Nidegger Yves · Nationalrat · 2019-06-05
Nidegger Yves · Nationalrat · Genf · Fraktion der Schweizerischen Volkspartei · 2019-06-05
Wortprotokoll
La Commission des affaires juridiques de votre conseil s'est penchée le 15 février 2019 sur l'initiative parlementaire 17.501 Reynard, "Harcèlement sexuel. Alléger le fardeau de la preuve". Elle a décidé, par 16 voix contre 5 et 2 abstentions, de ne pas donner suite à l'initiative. C'est le même sort qui a été réservé à deux textes précédents. En 2007, notre conseil a balayé la motion Roth-Bernasconi 06.3028, qui portait le même titre, et, en 2011, il a décidé de ne pas donner suite à l'initiative parlementaire Teuscher Franziska 09.514 qui portait sur la même problématique.
Quelle était la problématique? En raison de la nature même du harcèlement sexuel, qui ne se passe généralement pas devant des témoins, qui ne laisse généralement pas de trace et que l'auteur à qui on reproche les faits nie évidemment les avoir commis, a pour conséquence qu'il est difficile d'apporter au juge le fait à partir duquel construire un procès. C'est un fait. C'est un fait qu'on peut regretter, mais c'est ainsi que celui qui allègue un fait pour en déduire un droit a le fardeau de la preuve.
L'allègement prévu dans la loi sur l'égalité est prévu pour des états de fait complètement différents. Notre collègue Reynard n'a juste pas compris qu'il s'agit d'une notion qui n'a rien à voir. Ce qui est présumé en matière de rémunération, de formation, d'attribution des tâches, ce n'est pas le fait. Le fait pour alléger le fardeau de la preuve doit toujours être apporté par la victime; une femme vient et dit: "Voilà ma fiche de paie", c'est un fait, "Regardez celle de mes collègues masculins, le montant est supérieur", c'est un autre fait. Et ce qui va être présumé, c'est que cette différence de traitement est discriminatoire au sens de la loi sur l'égalité, sauf si l'employeur arrive à démontrer qu'il a des raisons rationnelles, logiques, [PAGE 872] qui ne sont pas discriminatoires, pour expliquer cette différence de salaire, de promotion ou de formation.

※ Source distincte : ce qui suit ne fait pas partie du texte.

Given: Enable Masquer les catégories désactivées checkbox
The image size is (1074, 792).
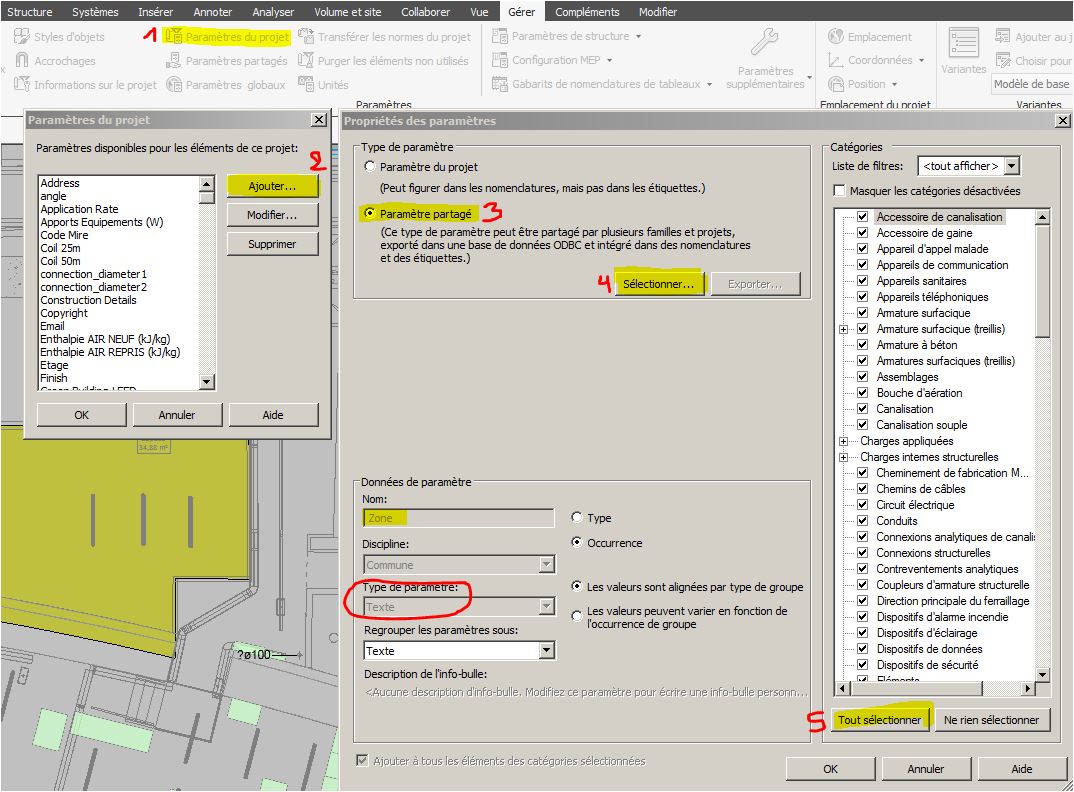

Cela n'a rien à voir avec le harcèlement, où vous ne pouvez pas faire état d'un fait, précisément parce qu'il n'y a pas de trace, parce que les faits allégués sont niés par la personne à laquelle ils sont reprochés, et parce qu'il n'y a pas de témoin. Vous ne pouvez donc pas, en l'absence de faits, présumer la discrimination. Car ce n'est pas le fait qui est présumé, dans l'allégement du fardeau de la preuve selon la loi sur l'égalité, c'est la discrimination comme raison de ce fait.

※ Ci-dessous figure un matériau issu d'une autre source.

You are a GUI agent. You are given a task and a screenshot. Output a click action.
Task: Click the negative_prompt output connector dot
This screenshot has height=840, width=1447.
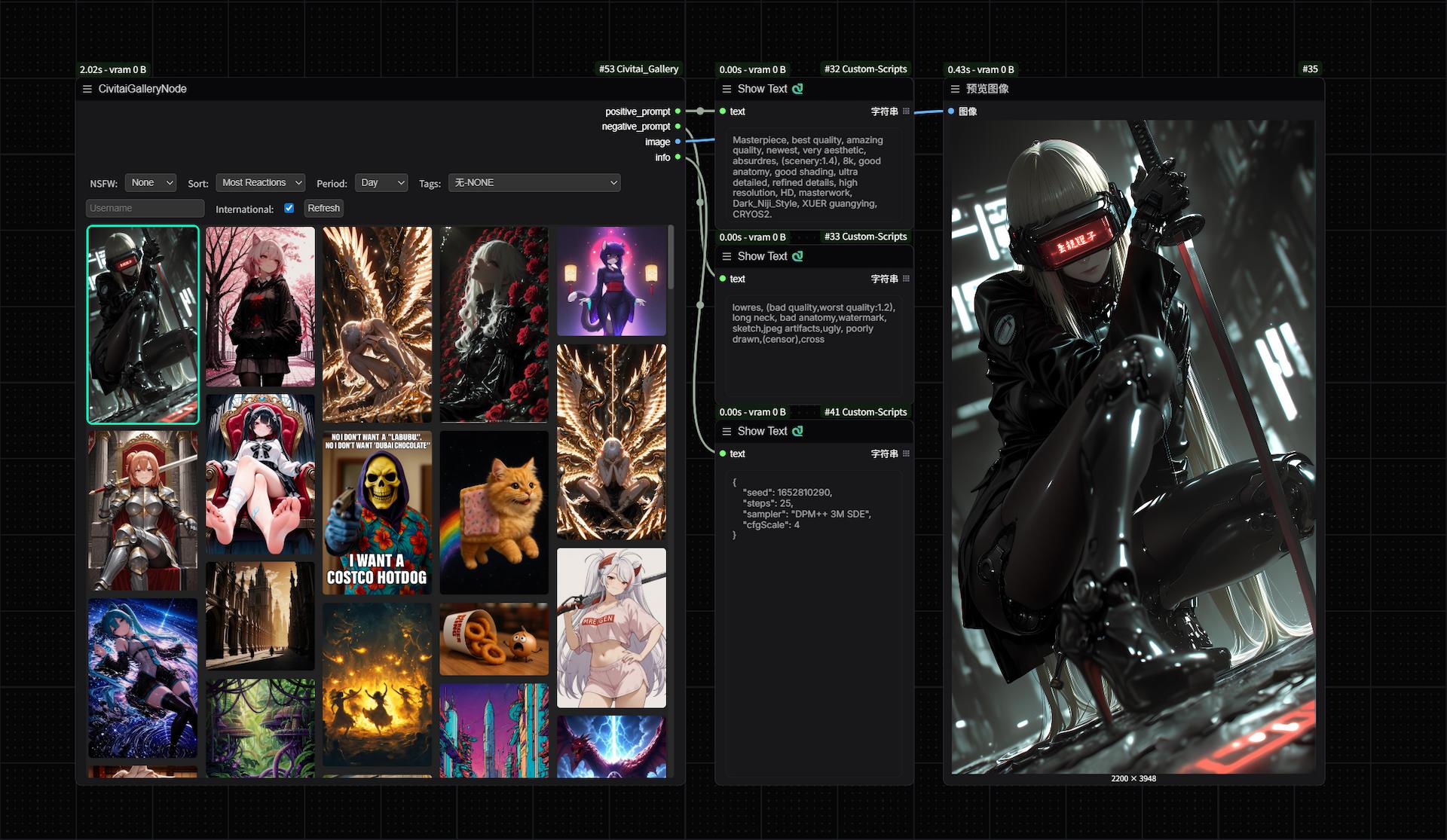pyautogui.click(x=678, y=127)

Ce que voudrait notre collègue Reynard, c'est qu'en l'absence de tout fait l'on considère qu'il y a harcèlement sexuel, la preuve de l'inexistence du harcèlement incombant alors à l'employeur. Or, la preuve de l'inexistence d'un fait est impossible à apporter. Prouvez-moi, Monsieur Reynard, que vous ne trompez pas votre conjoint. Ce n'est pas possible. Vous ne pouvez pas prouver l'inexistence d'un fait, vous ne pouvez pas apporter la démonstration matérielle d'une chose qui n'existe pas. C'est donc une espèce de piège qui permettrait de contenter les accusateurs qui sont contestés dans leurs accusations. Certes, cela peut apporter des voix en année électorale, mais c'est complètement aberrant du point de vue procédural.
C'est la raison pour laquelle, même si le sentiment de venir au secours des victimes de ce type de comportement absolument inacceptable est présent chez tous les membres de la commission, ceux-ci ne peuvent pas céder au caprice procédural de notre collègue et vous recommandent de ne pas donner suite à cette initiative parlementaire.